§ **What the exercise asks**: Your response must be the entire set of entries, reproduced word for word.
START Extracted material
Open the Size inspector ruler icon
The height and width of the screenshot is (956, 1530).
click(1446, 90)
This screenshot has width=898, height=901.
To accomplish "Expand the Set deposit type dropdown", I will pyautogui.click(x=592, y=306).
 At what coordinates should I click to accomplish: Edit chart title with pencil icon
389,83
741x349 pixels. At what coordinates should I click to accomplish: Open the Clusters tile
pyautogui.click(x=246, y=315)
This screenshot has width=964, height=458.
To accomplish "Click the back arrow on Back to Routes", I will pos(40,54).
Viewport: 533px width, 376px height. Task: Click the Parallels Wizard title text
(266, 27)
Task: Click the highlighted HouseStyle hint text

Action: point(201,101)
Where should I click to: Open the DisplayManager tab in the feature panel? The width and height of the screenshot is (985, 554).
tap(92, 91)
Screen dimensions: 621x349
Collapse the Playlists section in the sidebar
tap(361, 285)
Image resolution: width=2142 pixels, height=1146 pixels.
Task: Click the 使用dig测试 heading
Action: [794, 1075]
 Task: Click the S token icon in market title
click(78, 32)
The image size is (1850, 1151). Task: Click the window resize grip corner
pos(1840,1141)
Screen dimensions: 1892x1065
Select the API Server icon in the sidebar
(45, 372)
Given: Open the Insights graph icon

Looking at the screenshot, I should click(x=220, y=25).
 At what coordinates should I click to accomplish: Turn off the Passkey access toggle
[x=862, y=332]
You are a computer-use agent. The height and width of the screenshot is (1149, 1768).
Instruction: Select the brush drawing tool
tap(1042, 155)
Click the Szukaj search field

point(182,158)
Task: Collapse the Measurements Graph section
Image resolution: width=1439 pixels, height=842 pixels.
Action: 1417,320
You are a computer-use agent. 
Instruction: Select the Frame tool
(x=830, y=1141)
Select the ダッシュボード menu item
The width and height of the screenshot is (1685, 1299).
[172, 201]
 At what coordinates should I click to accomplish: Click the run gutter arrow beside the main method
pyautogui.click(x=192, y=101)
END Extracted material
§ **Exercise solution**:
Open the Size inspector ruler icon
The height and width of the screenshot is (956, 1530).
click(1446, 90)
This screenshot has width=898, height=901.
To accomplish "Expand the Set deposit type dropdown", I will pyautogui.click(x=592, y=306).
 At what coordinates should I click to accomplish: Edit chart title with pencil icon
389,83
741x349 pixels. At what coordinates should I click to accomplish: Open the Clusters tile
pyautogui.click(x=246, y=315)
This screenshot has width=964, height=458.
To accomplish "Click the back arrow on Back to Routes", I will pos(40,54).
Viewport: 533px width, 376px height. Task: Click the Parallels Wizard title text
(266, 27)
Task: Click the highlighted HouseStyle hint text

Action: point(201,101)
Where should I click to: Open the DisplayManager tab in the feature panel? The width and height of the screenshot is (985, 554).
tap(92, 91)
Screen dimensions: 621x349
Collapse the Playlists section in the sidebar
tap(361, 285)
Image resolution: width=2142 pixels, height=1146 pixels.
Task: Click the 使用dig测试 heading
Action: [794, 1075]
 Task: Click the S token icon in market title
click(78, 32)
The image size is (1850, 1151). Task: Click the window resize grip corner
pos(1840,1141)
Screen dimensions: 1892x1065
Select the API Server icon in the sidebar
(45, 372)
Given: Open the Insights graph icon

Looking at the screenshot, I should click(x=220, y=25).
 At what coordinates should I click to accomplish: Turn off the Passkey access toggle
[x=862, y=332]
You are a computer-use agent. The height and width of the screenshot is (1149, 1768).
Instruction: Select the brush drawing tool
tap(1042, 155)
Click the Szukaj search field

point(182,158)
Task: Collapse the Measurements Graph section
Image resolution: width=1439 pixels, height=842 pixels.
Action: 1417,320
You are a computer-use agent. 
Instruction: Select the Frame tool
(x=830, y=1141)
Select the ダッシュボード menu item
The width and height of the screenshot is (1685, 1299).
[172, 201]
 At what coordinates should I click to accomplish: Click the run gutter arrow beside the main method
pyautogui.click(x=192, y=101)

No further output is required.